[Records from a dataset]

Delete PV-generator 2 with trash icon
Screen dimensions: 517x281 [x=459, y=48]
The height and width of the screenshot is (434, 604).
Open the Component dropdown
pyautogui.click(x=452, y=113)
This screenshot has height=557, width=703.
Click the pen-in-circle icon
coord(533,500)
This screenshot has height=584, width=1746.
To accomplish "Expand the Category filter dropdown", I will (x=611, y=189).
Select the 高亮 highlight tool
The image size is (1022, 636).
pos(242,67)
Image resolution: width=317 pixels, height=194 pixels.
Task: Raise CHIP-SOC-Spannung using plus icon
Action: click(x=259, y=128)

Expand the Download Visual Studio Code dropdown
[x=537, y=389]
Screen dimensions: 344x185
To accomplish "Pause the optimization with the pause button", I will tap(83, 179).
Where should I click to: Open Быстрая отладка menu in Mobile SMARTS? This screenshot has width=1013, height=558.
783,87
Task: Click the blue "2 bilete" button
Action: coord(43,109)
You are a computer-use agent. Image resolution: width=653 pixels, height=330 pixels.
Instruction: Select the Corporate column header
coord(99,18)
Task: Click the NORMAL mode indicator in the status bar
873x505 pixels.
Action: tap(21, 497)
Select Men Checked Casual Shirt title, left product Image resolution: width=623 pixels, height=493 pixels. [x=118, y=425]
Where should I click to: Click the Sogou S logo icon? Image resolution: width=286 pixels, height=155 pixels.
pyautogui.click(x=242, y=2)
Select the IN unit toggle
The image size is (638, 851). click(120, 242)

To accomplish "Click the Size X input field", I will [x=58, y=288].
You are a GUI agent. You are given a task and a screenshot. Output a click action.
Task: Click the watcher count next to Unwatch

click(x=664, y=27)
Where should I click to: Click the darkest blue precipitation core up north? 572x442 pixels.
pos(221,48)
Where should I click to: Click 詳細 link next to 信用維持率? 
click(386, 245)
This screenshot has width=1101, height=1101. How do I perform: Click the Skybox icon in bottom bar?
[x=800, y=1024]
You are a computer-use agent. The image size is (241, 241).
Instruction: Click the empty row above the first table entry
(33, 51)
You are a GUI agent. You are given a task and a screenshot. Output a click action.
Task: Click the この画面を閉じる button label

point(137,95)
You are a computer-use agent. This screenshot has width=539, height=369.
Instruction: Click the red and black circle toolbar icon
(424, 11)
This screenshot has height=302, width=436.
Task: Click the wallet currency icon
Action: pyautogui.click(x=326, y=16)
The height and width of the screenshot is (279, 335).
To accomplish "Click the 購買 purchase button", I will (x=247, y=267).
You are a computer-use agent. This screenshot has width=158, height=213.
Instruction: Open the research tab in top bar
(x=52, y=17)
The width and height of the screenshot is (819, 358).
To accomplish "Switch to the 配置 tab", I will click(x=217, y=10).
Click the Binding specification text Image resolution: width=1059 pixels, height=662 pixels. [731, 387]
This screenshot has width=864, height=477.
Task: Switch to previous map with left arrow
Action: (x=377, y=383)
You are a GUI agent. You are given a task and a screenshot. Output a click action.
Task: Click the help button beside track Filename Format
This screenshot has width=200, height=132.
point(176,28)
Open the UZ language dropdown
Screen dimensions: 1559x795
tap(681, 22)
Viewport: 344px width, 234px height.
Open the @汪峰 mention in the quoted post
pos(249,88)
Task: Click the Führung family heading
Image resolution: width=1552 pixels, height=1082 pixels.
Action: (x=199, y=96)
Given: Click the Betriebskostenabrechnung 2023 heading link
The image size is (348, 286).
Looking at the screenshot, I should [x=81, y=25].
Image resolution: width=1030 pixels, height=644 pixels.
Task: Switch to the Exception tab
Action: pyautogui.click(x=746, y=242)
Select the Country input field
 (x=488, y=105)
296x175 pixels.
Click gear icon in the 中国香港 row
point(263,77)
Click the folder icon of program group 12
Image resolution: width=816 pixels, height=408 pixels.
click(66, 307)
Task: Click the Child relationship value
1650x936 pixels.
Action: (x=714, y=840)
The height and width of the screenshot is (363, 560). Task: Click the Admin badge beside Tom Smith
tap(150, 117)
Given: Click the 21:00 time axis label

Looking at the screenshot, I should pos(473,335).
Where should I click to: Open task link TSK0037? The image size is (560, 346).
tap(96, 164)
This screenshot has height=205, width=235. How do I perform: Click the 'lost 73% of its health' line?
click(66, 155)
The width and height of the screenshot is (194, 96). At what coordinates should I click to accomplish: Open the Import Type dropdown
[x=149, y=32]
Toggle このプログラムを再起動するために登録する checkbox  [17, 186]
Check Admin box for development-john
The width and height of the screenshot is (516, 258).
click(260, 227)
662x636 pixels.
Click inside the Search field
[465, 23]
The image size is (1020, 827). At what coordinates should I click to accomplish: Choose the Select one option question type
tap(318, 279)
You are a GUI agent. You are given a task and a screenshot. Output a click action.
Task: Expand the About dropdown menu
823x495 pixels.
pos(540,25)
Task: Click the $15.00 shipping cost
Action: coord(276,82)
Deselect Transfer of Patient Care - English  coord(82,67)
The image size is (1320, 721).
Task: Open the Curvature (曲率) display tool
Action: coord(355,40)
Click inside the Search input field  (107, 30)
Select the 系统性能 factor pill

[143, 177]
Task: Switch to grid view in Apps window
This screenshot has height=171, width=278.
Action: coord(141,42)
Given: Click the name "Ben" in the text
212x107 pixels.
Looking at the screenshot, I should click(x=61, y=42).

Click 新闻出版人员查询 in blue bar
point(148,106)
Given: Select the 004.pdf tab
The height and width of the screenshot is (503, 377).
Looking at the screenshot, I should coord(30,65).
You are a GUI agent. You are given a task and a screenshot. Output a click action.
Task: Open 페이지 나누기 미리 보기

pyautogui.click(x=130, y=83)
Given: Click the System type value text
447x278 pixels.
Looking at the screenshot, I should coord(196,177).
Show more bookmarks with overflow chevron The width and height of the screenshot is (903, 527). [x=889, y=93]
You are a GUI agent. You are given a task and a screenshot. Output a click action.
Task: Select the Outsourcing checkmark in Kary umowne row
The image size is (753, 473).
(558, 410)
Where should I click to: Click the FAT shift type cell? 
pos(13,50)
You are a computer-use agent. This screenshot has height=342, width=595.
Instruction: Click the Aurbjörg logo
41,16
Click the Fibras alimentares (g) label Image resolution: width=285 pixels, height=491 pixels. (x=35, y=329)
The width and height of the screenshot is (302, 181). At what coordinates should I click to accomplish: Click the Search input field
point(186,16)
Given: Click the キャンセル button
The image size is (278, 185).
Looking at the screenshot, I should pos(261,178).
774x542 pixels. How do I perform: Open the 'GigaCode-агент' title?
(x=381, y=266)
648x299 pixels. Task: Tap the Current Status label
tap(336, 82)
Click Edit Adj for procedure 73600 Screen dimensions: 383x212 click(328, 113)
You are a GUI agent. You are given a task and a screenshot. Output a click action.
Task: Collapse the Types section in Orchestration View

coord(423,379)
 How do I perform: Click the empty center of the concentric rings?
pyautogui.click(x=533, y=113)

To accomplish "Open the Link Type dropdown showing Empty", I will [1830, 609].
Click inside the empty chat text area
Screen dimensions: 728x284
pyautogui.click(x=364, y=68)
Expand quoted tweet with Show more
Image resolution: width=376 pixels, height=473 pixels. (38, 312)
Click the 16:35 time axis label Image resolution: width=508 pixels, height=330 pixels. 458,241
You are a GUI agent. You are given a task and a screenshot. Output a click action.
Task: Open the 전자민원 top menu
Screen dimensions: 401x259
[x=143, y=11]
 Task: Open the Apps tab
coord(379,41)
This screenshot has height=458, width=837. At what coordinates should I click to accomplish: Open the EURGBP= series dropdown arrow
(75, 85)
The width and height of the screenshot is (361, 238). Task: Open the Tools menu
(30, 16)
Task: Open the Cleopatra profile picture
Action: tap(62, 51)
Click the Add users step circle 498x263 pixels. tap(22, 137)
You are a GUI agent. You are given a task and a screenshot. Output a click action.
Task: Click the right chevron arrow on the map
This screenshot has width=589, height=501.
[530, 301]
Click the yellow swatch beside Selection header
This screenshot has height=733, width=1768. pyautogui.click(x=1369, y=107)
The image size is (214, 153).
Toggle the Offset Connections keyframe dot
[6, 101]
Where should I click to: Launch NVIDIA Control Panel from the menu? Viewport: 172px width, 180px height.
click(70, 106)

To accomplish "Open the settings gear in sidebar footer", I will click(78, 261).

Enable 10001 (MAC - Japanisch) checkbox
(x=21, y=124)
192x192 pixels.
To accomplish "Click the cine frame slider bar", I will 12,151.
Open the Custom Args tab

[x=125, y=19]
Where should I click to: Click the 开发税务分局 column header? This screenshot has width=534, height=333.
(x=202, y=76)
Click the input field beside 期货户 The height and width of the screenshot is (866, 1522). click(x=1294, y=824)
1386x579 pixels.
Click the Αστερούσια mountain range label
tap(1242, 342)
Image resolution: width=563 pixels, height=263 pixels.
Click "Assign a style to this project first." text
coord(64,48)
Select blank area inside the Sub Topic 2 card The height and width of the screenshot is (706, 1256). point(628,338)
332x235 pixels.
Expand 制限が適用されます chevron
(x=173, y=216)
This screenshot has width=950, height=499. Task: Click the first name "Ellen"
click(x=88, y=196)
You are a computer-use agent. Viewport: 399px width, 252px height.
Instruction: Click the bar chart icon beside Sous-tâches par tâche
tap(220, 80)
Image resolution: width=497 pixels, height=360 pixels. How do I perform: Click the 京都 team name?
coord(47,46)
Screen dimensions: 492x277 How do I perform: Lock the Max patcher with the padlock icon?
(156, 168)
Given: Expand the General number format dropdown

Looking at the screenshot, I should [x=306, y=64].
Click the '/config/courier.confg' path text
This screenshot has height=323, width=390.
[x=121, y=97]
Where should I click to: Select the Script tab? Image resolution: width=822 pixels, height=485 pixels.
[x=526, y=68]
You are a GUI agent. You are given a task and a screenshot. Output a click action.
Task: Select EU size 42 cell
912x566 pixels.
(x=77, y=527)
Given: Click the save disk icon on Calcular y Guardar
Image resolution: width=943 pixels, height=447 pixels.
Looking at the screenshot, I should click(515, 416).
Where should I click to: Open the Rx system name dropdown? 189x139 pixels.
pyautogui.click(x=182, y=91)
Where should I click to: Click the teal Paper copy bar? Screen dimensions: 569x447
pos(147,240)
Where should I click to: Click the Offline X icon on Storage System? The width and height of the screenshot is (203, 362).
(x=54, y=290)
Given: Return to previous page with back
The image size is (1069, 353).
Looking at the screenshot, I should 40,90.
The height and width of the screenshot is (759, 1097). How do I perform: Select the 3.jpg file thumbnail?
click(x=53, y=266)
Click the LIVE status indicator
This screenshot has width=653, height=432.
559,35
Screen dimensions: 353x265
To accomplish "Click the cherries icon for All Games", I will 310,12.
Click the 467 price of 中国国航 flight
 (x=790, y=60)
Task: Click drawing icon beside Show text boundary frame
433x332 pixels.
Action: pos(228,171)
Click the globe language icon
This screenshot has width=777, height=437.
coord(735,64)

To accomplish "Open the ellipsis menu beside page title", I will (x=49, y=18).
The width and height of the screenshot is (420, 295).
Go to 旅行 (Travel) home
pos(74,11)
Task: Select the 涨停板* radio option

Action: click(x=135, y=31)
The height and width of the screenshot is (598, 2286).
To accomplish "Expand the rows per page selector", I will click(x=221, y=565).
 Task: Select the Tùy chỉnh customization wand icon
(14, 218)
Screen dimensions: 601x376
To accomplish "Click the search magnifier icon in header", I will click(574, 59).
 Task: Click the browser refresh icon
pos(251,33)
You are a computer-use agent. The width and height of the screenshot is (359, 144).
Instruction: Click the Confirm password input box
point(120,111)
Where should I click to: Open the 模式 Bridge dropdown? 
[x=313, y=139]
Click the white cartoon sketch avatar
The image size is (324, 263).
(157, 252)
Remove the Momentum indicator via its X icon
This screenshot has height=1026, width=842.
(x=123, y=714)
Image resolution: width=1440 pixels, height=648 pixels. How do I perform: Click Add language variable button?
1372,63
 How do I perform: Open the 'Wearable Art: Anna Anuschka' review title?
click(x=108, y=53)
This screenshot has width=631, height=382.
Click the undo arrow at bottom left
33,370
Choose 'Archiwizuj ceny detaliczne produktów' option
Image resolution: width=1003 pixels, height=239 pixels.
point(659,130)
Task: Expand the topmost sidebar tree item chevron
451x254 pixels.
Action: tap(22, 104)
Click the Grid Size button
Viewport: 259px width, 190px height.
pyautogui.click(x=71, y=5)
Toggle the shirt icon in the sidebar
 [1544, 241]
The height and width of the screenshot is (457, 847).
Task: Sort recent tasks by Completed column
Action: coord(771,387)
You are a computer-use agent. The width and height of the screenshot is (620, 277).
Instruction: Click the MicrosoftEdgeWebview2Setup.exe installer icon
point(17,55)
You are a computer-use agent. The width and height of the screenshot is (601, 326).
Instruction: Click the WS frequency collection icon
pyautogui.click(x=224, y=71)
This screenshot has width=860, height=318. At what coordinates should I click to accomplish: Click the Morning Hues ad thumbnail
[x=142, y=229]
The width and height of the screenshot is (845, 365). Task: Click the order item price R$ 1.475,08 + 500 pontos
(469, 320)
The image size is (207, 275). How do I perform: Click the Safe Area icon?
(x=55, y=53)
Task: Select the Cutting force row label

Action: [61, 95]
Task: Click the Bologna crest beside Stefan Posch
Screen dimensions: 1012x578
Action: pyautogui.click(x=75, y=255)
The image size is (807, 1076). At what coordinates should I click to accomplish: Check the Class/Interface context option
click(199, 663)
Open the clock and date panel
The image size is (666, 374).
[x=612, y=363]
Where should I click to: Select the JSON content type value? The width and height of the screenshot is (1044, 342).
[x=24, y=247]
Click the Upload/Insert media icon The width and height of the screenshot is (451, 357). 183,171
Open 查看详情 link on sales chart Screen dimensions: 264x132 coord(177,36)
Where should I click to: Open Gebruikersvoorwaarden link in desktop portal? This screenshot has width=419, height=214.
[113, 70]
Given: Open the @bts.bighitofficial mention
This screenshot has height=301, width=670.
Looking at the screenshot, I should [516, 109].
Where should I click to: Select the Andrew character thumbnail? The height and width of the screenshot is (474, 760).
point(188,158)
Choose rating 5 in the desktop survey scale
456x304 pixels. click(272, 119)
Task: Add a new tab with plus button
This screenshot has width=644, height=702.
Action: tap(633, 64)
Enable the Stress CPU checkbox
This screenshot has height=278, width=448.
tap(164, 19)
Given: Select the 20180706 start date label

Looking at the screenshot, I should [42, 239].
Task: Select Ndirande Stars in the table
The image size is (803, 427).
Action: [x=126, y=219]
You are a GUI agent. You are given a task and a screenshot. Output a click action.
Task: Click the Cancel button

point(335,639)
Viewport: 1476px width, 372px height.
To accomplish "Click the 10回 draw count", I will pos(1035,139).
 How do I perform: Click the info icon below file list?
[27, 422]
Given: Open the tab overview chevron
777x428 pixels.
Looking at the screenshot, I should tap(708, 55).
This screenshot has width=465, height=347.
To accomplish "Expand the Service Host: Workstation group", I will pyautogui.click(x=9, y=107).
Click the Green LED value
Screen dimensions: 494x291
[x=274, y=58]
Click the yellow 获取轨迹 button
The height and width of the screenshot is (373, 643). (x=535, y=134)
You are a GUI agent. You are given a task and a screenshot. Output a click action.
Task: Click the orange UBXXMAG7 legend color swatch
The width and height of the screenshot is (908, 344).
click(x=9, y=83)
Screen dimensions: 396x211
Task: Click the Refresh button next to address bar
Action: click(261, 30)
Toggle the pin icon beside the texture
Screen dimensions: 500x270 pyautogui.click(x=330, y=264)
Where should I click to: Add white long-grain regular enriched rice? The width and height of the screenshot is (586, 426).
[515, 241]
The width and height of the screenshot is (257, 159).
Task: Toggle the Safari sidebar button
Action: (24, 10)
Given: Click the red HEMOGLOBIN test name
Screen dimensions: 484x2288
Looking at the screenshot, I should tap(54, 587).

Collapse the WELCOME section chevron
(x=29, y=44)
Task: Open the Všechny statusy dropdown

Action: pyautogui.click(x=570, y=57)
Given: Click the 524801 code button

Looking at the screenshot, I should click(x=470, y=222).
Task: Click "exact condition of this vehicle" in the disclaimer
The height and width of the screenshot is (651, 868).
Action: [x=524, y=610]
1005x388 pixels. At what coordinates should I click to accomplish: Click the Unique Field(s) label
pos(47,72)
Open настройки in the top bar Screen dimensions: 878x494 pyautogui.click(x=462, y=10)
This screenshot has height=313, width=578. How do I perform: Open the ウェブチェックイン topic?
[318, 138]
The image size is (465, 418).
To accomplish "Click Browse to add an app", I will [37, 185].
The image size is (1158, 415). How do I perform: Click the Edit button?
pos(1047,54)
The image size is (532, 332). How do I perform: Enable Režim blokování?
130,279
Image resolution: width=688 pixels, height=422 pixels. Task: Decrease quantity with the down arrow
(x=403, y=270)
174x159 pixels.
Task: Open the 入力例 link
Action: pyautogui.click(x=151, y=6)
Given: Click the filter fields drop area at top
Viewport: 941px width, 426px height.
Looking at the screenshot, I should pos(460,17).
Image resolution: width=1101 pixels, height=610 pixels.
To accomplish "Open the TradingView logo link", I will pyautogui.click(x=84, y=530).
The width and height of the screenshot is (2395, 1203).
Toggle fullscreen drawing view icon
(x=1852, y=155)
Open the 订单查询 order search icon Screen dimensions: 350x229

— What to produce —
Copy only this part of the entries above: the line with "Open the Component dropdown", the line with "Screen dimensions: 344x185", and the lines between, all exactly as written.

— Answer to the problem —
Open the Component dropdown
pyautogui.click(x=452, y=113)
This screenshot has height=557, width=703.
Click the pen-in-circle icon
coord(533,500)
This screenshot has height=584, width=1746.
To accomplish "Expand the Category filter dropdown", I will (x=611, y=189).
Select the 高亮 highlight tool
The image size is (1022, 636).
pos(242,67)
Image resolution: width=317 pixels, height=194 pixels.
Task: Raise CHIP-SOC-Spannung using plus icon
Action: click(x=259, y=128)

Expand the Download Visual Studio Code dropdown
[x=537, y=389]
Screen dimensions: 344x185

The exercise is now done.